Through the process of drug repositioning, new methods of treatments are discovered and utilized. When a drug is first discovered for its initial use, a patent is generally obtained to cover the chemical compound, as well as patents that may cover methods of treating a disease state with the compound. After patents for the original compound have expired, new filings can be obtained by others pertaining to new methods of treatment or use that were not covered originally. For example, a search of recent aspirin filings shows patents obtained in the past five years showing unique methods for preparing aspirin, combining aspirin together in dosage forms with other medications, as well as stable aspirin preparations. These filings come almost 120 years after the original patent for acetylsalicylic aspirin was first obtained.

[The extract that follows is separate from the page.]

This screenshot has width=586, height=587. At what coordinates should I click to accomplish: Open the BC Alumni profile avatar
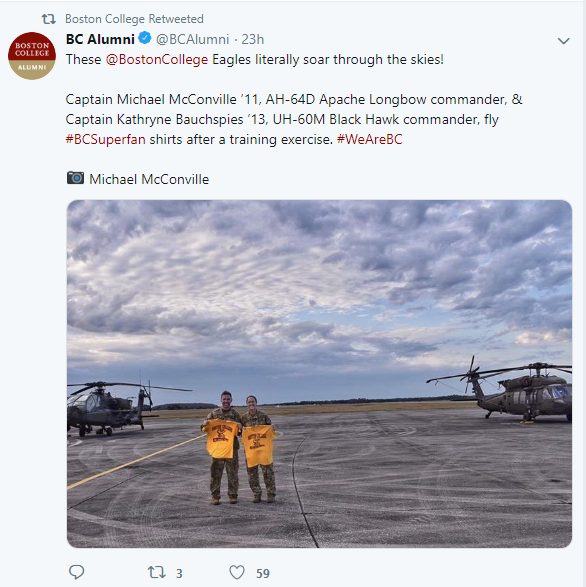[x=32, y=56]
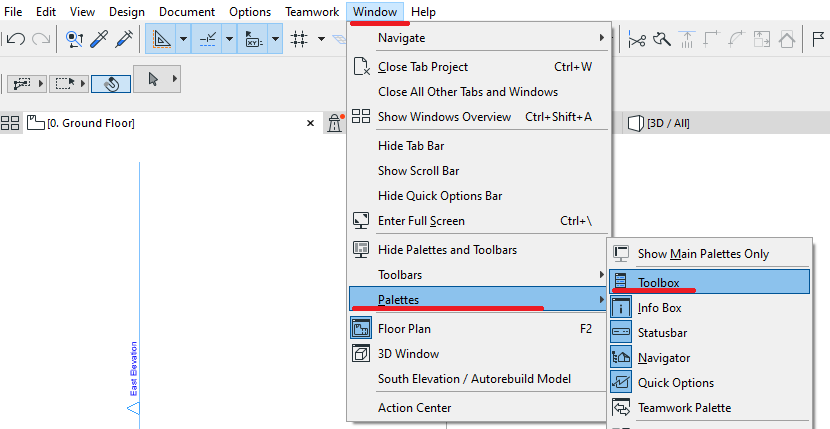Click the Undo arrow icon

(x=15, y=39)
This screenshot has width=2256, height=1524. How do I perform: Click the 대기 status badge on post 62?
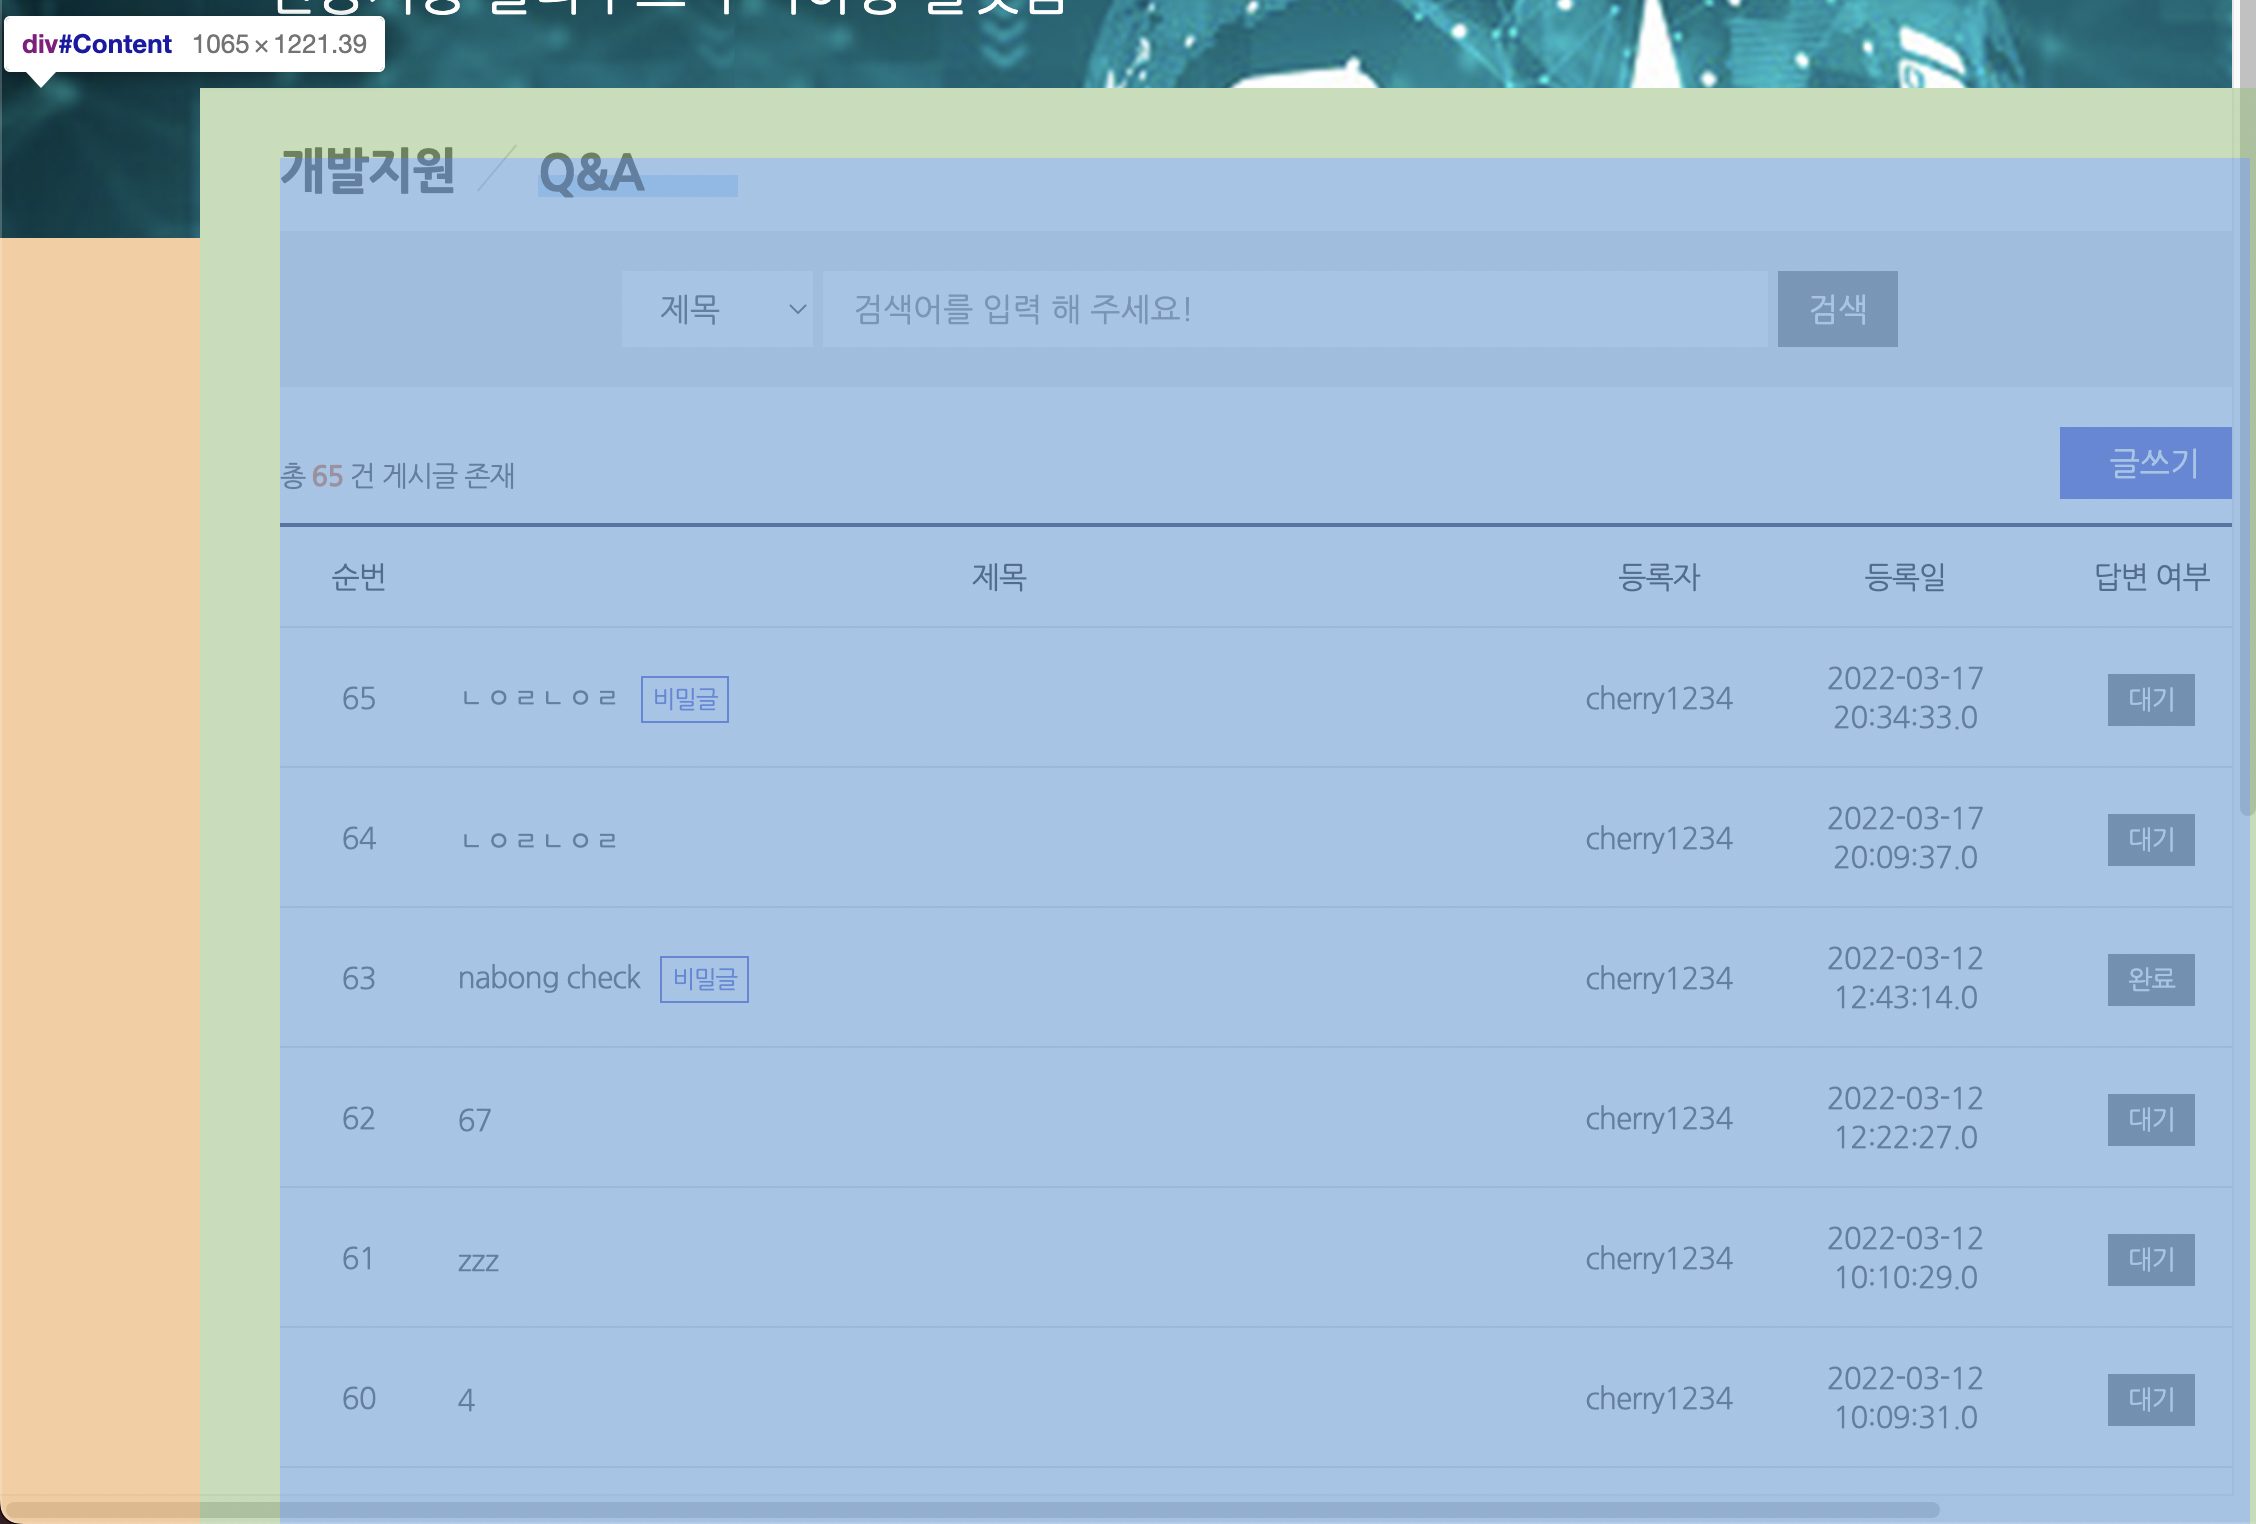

A review of patent filings at the United States Patent and Trademark Office (USPTO) indicates that the number of kinase inhibitor filings is on the rise. Since 2001, there have been 23,198 patents applications relating to kinase inhibitors filed at the USPTO. Over the past five years the number of patent applications filed relating to kinase inhibitors has continued to rise, with the exception of 2015. Furthermore, the number of patent applications filed relating to kinase inhibitors over the past 5 years accounts for 40% of all filings of patent applications relating to kinase inhibitors since 2001. As of early December 2018, there have been 1,915 patent applications relating to kinase inhibitors filed. With still 1 more month to go before the close of this year, we can expect this number to continue to increase and quite possibly surpass last years filings.
As scientists continue to discover and explore drug discovery in this area, we can expect to see an increase in patent filings over the next few years. This may include new drugs that have been discovered, as well as old drugs that have been shown to do a new trick. Either way, as 2018 draws to a close, we can expect 2019 to be a year filled with exciting medical breakthroughs and innovation.